Personalized Healthcare Units are also personalized healthcare units, composed of doctors, nurses and administrative staff not integrated into Family Health Units (Article 10 of Decree-Law No. 28/2008).

Community Care Units provide healthcare and psychological and social support at home and in the community, particularly to the most vulnerable individuals and groups, those at higher risk or with physical and functional dependence, or those with illnesses requiring close monitoring. They also work in health education, integration into family support networks, and the implementation of mobile intervention units. The UCC team may consist of nurses, social workers, doctors, psychologists, nutritionists, physiotherapists, speech therapists, and other professionals (Article 11 of Decree-Law No. 28/2008).

Public Health Units function as the health observatory for the geodemographic area of ​​the ACES (Local Health Unit Group), being responsible for preparing information and plans in the field of public health, carrying out epidemiological surveillance, managing intervention programs in the areas of prevention, promotion and protection of the health of the population or specific groups, and collaborating, in accordance with the respective legislation, in the exercise of the functions of the health authority (Article 12 of Decree-Law No. 28/2008). The USPs are composed of public health physicians, public health or community health nurses, and environmental health technicians, also including, permanently or on a temporary basis, other professionals deemed necessary in the area of ​​public health.

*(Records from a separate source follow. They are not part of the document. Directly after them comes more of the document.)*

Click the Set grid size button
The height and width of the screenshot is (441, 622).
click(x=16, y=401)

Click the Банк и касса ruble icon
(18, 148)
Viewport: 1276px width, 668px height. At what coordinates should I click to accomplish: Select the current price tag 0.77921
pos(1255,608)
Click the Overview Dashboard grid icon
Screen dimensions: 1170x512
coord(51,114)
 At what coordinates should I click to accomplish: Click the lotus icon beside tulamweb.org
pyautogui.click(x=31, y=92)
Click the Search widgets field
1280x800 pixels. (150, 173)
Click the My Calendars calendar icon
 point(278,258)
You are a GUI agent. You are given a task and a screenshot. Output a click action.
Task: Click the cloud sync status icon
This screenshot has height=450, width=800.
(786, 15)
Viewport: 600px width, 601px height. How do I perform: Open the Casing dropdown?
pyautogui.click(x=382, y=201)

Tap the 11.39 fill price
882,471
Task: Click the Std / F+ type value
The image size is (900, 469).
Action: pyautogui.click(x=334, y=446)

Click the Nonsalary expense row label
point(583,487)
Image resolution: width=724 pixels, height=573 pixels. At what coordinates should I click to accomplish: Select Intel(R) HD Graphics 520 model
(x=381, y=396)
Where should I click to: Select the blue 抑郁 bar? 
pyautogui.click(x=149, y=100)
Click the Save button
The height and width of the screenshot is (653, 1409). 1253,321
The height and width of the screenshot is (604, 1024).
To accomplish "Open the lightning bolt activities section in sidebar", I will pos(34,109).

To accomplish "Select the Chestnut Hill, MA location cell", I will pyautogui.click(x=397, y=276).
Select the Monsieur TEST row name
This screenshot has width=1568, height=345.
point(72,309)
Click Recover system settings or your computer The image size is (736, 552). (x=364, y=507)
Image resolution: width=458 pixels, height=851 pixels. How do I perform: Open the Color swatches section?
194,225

Shared Healthcare Resource Units are units that provide consulting and healthcare services to all other functional units of the ACES (Local Health Units) and organize functional links to hospital services. They are composed of different professionals, including, for example, social workers and psychologists, physiotherapists, occupational therapists, oral health technicians, nutritionists, among others (Article 13 of Decree-Law No. 28/2008).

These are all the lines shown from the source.